=== Brief ===
Exactly the lines from the one containing "You are a computer-use agent. The" through the end of the entries, both ends included, are to be output.

Source data
........
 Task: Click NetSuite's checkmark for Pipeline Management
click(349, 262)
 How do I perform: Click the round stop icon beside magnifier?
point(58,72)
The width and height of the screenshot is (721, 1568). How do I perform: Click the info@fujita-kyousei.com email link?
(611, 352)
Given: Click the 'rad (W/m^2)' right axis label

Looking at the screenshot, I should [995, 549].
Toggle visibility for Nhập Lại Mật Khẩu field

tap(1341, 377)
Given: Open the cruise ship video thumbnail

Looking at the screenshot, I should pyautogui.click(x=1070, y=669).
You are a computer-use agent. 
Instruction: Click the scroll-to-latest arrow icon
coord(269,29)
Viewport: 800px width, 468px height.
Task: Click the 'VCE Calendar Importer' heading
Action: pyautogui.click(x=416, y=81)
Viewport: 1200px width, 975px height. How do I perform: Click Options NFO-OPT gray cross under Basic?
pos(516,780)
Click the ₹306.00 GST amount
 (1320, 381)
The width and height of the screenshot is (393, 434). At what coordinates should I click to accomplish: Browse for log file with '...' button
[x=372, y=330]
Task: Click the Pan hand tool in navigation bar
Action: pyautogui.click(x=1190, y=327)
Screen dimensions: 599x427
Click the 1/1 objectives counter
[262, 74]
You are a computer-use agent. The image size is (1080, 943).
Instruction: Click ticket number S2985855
........
=== Exercise output ===
You are a computer-use agent. The image size is (1080, 943).
Instruction: Click ticket number S2985855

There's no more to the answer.